1. Scoprire i nostri talenti profondi
Un’atleta che improvvisamente deve ridurre o eliminare la partecipazione alle gare ufficiali può andare facilmente in depressione. Ma per accettare una malattia cronica bisogna tornare alle radici: qual è il suo vero talento profondo? Forse non è solamente la forza o la resistenza fisica, ma una tenacia e una determinazione che può applicare ad altri ambiti. Magari riscoprendosi allenatrice, fondatrice di un’associazione per i giovani sportivi, imprenditrice di una palestra.
2. Ripartire dal perché
Quando è nato il suo primo figlio, una donna ha giurato a sé stessa che sarebbe stata accanto a lui in ogni avventura. E adesso che ha una diagnosi di malattia cronica non riesce più a correre e viaggiare come avrebbe voluto. Ma perché la presenza fisica è così importante nella sua idea di maternità? Forse perché la interpreta come un modo per essere presente. Può trovare altri modi per esserlo, che siano compatibili con le sue condizioni di salute e con i suoi valori.
3. Circondarsi di persone giuste
Accettare una malattia cronica non è il compito solamente della paziente, ma anche delle persone che la circondano. Partner, genitori, figli, amici e amiche, colleghi e colleghe e superiori. Come abbiamo visto in tutti gli articoli di questa rubrica, la strada da fare per raggiungere una società davvero equa anche verso le persone con patologie invisibili è ancora lunga. Avere accanto chi comprende e combatte per i nostri diritti è un grandissimo vantaggio.

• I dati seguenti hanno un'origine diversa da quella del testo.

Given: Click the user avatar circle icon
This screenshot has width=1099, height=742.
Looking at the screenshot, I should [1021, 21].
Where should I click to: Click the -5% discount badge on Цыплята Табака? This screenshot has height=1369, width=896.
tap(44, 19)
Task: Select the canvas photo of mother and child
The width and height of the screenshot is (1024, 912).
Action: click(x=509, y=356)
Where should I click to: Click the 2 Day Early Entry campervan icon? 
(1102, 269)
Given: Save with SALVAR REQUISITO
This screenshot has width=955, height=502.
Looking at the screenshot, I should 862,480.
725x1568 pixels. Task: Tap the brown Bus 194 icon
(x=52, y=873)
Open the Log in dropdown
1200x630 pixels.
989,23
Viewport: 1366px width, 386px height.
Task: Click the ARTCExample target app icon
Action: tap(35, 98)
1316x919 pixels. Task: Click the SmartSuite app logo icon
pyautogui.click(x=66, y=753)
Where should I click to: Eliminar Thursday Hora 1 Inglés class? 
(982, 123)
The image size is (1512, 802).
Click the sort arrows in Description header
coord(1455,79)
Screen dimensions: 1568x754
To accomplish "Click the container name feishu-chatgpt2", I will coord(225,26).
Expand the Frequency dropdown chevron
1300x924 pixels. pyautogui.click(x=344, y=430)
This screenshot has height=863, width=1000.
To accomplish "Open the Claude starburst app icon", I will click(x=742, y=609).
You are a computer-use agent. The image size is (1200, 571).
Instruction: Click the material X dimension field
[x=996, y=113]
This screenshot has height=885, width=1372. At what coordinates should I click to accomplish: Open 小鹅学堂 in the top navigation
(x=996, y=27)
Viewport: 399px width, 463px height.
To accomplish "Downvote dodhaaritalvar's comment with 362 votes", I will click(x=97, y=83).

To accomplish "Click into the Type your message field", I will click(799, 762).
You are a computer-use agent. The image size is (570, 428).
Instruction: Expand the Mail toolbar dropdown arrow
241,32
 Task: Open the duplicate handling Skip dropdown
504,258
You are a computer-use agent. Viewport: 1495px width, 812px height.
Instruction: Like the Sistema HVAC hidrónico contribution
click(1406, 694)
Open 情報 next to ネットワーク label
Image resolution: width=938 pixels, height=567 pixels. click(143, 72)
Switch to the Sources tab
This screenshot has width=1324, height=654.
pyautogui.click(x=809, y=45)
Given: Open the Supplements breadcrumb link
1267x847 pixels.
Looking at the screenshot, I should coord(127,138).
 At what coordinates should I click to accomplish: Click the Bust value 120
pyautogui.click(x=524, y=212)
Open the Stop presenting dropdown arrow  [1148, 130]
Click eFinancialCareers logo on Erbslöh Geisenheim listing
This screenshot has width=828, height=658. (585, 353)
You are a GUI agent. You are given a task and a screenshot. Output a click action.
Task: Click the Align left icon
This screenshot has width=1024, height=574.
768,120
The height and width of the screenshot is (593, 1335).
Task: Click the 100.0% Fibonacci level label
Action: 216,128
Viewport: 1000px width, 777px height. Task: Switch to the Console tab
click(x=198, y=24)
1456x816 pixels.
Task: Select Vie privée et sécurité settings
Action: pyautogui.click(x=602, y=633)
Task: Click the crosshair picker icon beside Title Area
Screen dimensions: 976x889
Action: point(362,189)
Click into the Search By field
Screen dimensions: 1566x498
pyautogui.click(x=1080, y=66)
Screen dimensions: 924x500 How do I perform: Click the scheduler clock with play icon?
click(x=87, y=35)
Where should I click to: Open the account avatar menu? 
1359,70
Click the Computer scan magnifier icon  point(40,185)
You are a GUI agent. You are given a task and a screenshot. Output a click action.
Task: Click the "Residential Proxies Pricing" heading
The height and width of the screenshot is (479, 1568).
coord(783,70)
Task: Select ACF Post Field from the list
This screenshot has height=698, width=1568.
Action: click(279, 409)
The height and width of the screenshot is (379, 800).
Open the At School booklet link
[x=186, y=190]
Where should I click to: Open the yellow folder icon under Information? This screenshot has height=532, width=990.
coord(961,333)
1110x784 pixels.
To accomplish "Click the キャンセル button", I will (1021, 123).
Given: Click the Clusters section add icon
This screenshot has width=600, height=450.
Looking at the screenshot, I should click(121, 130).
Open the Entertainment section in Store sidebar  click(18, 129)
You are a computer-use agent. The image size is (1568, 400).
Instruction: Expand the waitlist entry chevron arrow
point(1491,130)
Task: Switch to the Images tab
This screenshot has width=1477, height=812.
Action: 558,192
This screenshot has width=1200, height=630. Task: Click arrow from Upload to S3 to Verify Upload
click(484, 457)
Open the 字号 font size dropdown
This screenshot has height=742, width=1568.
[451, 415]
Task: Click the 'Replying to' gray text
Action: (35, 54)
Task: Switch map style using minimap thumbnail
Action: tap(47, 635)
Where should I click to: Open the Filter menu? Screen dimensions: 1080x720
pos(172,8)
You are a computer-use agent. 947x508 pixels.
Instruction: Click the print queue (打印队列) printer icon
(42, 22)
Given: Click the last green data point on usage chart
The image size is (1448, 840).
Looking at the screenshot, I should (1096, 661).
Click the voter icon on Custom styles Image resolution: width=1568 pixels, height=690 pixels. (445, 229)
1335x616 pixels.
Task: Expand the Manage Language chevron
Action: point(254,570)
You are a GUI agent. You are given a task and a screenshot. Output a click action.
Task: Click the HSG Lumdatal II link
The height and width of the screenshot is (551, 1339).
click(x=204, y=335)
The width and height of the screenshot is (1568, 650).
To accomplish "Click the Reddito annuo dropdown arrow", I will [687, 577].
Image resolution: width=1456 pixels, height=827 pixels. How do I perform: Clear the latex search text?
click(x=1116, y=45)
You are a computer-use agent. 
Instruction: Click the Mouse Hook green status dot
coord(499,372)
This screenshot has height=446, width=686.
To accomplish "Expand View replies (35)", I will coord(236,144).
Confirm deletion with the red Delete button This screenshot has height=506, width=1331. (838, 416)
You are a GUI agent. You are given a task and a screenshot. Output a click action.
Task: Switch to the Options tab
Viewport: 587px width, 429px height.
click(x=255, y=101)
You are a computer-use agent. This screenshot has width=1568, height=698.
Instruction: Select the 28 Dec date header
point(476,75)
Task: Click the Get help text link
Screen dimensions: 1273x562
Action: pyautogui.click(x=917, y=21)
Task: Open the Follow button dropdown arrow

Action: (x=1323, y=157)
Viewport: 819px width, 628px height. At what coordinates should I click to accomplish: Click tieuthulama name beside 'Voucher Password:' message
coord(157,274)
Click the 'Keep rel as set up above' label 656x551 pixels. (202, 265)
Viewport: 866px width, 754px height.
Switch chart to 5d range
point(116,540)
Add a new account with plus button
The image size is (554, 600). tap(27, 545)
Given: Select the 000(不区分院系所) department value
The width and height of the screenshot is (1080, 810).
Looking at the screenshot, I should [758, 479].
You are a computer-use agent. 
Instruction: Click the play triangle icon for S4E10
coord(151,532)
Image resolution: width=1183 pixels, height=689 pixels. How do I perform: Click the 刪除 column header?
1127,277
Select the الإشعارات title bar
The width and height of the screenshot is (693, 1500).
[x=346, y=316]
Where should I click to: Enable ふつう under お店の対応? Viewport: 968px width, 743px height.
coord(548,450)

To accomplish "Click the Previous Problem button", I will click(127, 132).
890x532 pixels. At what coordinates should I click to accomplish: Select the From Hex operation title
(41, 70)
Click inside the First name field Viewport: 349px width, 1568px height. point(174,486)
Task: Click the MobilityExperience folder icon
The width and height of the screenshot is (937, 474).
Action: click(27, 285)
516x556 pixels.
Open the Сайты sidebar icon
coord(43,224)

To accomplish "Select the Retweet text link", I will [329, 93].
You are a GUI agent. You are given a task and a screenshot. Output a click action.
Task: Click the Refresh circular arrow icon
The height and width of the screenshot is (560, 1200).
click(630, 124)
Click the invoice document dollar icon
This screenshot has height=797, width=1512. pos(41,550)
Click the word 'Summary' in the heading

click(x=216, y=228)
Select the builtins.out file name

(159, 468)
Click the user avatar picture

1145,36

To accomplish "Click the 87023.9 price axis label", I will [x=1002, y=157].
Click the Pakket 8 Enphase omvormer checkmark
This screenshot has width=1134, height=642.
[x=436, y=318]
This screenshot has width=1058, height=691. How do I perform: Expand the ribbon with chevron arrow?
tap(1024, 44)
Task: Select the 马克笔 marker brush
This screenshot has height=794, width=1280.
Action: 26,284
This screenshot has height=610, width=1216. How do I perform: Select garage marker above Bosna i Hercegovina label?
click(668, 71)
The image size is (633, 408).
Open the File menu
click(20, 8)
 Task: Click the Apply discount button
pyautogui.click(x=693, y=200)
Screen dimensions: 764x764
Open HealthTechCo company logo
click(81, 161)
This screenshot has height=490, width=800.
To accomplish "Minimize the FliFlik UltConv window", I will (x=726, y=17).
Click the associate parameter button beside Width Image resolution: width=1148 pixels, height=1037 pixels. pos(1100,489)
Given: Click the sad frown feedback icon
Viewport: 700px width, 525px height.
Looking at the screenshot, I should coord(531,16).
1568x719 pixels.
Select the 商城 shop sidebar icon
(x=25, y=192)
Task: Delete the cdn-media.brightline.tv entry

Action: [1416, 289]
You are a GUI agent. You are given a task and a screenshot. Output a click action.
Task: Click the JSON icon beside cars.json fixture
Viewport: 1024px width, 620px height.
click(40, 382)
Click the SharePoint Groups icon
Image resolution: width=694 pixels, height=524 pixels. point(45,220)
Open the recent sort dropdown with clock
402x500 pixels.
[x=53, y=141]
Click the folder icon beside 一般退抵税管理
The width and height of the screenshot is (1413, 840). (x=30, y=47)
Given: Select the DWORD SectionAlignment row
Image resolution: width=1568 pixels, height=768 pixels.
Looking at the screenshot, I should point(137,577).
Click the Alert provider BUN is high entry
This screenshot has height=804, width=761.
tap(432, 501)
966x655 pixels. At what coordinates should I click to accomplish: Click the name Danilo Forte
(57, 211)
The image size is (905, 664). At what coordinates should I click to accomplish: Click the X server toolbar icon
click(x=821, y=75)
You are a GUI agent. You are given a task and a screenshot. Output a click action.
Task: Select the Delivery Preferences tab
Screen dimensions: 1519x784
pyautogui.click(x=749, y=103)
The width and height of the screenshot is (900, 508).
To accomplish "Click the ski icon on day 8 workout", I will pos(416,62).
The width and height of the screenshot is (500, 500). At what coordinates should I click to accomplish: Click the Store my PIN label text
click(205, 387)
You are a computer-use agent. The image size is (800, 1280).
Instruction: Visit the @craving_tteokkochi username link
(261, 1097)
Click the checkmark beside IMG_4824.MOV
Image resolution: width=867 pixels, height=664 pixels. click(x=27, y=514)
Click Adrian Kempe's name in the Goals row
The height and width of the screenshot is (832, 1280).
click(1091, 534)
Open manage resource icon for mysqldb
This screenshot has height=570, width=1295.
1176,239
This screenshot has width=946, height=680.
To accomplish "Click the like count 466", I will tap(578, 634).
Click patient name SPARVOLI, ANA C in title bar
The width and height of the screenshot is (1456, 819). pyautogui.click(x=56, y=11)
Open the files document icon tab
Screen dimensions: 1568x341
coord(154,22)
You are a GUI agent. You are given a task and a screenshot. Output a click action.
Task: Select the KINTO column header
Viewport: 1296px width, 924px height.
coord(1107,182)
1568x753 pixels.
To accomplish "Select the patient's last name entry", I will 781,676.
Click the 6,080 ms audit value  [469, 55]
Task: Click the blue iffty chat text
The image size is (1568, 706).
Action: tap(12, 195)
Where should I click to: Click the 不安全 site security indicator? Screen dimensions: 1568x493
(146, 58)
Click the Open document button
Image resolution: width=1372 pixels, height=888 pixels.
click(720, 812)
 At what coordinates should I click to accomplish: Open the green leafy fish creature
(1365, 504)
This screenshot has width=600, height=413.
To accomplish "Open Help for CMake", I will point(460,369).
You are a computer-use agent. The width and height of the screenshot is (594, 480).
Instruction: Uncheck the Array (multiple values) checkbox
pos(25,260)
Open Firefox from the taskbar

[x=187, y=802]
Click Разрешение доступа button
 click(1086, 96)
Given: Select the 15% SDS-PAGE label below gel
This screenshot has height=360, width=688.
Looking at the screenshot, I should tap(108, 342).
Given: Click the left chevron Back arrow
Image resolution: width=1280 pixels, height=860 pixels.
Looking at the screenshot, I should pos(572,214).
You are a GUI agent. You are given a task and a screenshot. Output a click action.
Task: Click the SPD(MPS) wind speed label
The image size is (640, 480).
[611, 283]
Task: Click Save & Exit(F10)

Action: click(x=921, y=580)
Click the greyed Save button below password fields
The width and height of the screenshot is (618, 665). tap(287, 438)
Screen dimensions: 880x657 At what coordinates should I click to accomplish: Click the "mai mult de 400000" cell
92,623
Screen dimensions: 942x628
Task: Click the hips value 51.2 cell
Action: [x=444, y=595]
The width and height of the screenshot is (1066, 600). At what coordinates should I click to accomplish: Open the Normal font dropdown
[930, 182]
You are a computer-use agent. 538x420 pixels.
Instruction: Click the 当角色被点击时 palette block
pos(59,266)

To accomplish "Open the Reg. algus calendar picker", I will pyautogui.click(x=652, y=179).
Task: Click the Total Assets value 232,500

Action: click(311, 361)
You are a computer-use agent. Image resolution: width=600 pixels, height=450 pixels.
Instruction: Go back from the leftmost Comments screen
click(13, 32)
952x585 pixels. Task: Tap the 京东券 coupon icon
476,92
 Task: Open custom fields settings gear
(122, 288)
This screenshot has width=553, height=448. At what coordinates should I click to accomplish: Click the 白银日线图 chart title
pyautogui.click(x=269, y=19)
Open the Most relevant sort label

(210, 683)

Foto di Priscilla Du Preez 🇨🇦 su Unsplash
Questo è l’ultimo articolo (per il momento) della rubrica Non più invisibili. Vi ringrazio per averci seguito fin qui, per aver letto, condiviso e commentato le diverse sfaccettature della malattia cronica e delle vite di chi ne soffre. Continuate a lottare per i vostri diritti e per la vostra libertà.